A Davenport man accused of robbing an Iowa City bank with a loaded gun in April and leading officers on a chase that forced schools into lockdown has pleaded guilty in federal court and could spend the rest of his life in prison.
Eric Martin, 35, pleaded guilty Friday to all the charges against him – armed bank robbery, possession of a firearm in furtherance of a crime of violence and felon in possession of a firearm, according to court documents.
Martin is scheduled to be sentenced on Feb. 22. He could face up to 25 years in federal prison on the armed robbery charge, a life sentence on the first possession charge and up to 10 years in prison on the felon in possession charge.
The possession of a firearm in furtherance of a crime of violence charge carries a mandatory minimum sentence of seven years in federal prison, meaning he’ll get out no sooner.

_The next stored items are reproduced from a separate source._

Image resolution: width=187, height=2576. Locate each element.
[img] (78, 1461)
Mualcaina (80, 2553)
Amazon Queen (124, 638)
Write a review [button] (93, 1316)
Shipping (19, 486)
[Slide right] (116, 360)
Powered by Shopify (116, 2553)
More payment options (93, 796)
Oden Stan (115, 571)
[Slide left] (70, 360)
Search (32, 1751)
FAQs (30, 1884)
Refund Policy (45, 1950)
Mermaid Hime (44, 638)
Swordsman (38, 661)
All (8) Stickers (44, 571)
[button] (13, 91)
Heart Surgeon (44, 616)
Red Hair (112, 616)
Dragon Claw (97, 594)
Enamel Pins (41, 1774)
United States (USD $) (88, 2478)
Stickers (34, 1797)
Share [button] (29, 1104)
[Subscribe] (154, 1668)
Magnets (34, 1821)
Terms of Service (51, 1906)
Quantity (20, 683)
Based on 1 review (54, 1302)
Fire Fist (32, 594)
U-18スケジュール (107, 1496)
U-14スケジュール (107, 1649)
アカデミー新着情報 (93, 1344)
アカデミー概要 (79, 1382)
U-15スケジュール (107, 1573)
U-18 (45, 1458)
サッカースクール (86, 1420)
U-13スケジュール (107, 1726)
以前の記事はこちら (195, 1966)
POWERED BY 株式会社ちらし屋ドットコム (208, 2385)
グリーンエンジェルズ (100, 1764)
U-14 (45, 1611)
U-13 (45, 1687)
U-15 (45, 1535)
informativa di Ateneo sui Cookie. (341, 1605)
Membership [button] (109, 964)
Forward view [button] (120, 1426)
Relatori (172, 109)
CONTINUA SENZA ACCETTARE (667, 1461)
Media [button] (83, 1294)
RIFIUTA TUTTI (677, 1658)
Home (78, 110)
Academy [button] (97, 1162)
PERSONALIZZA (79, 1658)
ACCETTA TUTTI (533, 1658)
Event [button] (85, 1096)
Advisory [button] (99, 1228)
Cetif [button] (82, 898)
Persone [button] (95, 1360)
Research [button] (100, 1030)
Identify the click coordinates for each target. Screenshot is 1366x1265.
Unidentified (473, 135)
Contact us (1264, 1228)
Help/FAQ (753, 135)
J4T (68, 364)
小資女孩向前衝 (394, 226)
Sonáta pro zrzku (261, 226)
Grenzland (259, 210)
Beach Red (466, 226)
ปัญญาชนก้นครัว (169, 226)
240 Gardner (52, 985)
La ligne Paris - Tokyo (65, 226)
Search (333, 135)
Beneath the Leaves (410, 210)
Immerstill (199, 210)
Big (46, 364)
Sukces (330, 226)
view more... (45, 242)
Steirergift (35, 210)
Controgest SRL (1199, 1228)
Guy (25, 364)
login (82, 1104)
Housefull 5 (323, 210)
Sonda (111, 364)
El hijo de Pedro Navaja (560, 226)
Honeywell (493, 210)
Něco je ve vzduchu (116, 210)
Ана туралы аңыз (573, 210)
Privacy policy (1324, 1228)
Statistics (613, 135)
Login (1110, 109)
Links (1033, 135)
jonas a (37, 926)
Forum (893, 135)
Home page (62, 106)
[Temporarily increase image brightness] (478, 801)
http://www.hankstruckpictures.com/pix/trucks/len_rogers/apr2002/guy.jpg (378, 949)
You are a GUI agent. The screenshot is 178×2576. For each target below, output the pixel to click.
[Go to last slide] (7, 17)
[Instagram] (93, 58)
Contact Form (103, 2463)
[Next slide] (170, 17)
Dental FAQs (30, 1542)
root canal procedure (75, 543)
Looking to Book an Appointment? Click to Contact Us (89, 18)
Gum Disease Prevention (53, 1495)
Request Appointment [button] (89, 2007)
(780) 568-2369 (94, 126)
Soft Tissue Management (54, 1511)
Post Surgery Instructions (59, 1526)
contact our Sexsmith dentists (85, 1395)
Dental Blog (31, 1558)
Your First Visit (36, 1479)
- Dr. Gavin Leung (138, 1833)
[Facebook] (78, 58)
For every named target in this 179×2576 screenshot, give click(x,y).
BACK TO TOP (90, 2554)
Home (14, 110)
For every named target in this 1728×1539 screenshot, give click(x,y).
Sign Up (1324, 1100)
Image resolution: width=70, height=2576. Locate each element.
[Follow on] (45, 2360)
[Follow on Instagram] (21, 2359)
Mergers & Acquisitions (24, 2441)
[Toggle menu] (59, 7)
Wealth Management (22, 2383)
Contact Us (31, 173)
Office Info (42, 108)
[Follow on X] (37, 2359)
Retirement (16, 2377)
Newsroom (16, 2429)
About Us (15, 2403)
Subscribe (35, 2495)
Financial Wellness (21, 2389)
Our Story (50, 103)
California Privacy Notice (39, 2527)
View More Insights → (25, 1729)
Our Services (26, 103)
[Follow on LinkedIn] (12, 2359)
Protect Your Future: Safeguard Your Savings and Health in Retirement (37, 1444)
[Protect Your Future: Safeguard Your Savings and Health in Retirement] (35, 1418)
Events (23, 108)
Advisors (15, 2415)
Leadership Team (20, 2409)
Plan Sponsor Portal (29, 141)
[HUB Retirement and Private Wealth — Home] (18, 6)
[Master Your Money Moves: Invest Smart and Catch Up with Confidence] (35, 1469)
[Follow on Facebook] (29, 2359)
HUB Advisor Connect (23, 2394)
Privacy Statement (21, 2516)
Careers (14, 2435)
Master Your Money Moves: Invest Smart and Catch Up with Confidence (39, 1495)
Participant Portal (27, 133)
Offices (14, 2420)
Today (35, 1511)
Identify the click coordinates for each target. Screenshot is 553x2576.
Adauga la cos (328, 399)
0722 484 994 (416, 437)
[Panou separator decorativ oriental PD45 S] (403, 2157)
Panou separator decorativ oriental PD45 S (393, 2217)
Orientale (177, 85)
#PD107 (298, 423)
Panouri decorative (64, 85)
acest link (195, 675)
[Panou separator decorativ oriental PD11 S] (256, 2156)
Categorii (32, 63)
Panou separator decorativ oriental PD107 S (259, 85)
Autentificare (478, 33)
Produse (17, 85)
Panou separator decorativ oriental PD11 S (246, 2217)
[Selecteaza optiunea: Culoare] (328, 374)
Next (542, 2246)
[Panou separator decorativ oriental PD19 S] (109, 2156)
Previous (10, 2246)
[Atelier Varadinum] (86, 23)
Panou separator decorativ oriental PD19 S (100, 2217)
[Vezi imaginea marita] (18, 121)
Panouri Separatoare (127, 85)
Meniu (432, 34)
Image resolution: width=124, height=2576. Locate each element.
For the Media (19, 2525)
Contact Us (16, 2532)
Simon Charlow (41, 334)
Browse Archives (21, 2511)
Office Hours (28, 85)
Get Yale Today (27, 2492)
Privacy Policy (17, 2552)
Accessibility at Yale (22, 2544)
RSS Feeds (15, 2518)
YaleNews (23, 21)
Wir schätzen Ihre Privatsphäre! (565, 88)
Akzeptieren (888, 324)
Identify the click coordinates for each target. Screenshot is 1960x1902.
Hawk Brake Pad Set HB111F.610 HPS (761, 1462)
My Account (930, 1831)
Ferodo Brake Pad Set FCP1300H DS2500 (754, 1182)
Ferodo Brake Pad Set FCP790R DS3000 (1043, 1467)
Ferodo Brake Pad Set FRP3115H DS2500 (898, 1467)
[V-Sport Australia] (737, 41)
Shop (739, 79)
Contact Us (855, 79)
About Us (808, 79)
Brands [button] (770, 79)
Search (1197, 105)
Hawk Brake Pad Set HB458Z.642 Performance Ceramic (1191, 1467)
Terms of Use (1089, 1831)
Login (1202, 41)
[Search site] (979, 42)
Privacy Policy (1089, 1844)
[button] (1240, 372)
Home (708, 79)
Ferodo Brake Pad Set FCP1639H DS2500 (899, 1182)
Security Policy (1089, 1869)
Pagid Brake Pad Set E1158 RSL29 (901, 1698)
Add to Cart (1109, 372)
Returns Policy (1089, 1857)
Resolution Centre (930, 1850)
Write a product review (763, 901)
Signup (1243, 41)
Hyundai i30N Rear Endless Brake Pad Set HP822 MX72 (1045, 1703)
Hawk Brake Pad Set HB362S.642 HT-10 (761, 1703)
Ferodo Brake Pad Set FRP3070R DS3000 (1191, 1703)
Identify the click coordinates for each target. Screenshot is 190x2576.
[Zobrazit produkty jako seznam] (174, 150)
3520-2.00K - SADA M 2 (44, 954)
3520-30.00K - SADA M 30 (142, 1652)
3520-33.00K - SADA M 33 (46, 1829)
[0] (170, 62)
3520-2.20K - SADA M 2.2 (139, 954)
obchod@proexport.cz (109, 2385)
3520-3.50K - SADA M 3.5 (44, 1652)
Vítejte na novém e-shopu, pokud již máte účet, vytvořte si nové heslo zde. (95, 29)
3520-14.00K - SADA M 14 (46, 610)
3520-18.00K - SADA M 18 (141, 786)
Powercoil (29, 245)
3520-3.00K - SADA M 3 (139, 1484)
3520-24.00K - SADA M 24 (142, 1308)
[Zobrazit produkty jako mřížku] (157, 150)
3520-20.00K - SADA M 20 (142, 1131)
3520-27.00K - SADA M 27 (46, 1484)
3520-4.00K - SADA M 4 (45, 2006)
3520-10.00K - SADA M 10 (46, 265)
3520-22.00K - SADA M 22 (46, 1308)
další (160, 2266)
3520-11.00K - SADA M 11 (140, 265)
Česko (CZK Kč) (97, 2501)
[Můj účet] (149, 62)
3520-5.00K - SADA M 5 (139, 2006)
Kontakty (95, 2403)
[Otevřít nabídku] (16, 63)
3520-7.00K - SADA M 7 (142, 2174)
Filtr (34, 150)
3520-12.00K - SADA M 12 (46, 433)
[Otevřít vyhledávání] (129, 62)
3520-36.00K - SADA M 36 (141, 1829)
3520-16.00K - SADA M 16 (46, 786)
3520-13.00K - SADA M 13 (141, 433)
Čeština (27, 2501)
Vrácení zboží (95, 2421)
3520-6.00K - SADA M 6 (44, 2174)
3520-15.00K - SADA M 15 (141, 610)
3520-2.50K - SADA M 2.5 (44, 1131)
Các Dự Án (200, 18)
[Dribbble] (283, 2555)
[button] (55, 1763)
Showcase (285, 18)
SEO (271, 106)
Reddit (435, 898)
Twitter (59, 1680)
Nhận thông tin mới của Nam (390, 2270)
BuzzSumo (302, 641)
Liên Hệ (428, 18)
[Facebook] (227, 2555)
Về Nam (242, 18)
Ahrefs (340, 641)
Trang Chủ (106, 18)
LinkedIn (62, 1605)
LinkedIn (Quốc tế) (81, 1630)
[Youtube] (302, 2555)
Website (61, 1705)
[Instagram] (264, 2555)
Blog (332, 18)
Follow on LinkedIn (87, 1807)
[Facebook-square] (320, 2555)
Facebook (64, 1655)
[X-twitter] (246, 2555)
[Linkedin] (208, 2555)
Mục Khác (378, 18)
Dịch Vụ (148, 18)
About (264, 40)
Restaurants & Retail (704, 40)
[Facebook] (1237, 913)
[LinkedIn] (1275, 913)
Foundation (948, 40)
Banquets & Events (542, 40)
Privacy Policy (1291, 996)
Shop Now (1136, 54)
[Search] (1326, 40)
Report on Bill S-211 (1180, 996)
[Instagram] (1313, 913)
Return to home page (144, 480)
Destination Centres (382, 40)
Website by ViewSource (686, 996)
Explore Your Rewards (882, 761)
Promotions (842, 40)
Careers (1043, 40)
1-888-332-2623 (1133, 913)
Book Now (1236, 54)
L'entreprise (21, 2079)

According to court documents filed in federal court, Martin is accused of entering Hills Bank and Trust Co., 1401 S. Gilbert St., about 9:30 a.m. April 23 and demanding money from tellers. Surveillance video showed Martin threatening bank employees and customers with a loaded 9-millimeter gun, pointing it at the faces of several people, according to court documents.
Officers saw Martin leave on a motorcycle, and they followed him as he drove “recklessly on sidewalks, through residential yards and on bike trails,” according to a criminal complaint.
When his motorcycle stopped, he tried to flee on foot, police reported. The pursuit ended in a residential yard, where Martin tried to pull his loaded handgun on police, according to a complaint.
Officers knocked him to the ground and took him into custody before he could pull the weapon, the complaint states. The gun was loaded with a round chambered, police reported.
At the time of Martin’s arrest, according to court documents, he had a backpack containing the gun and $23,295 in cash, including several bait bills from the bank robbery.
Martin has a long criminal history in Iowa, starting with his first felony conviction in the state in June 1997 at age 20. He was convicted of theft and other charges and sentenced to five years in prison at that time.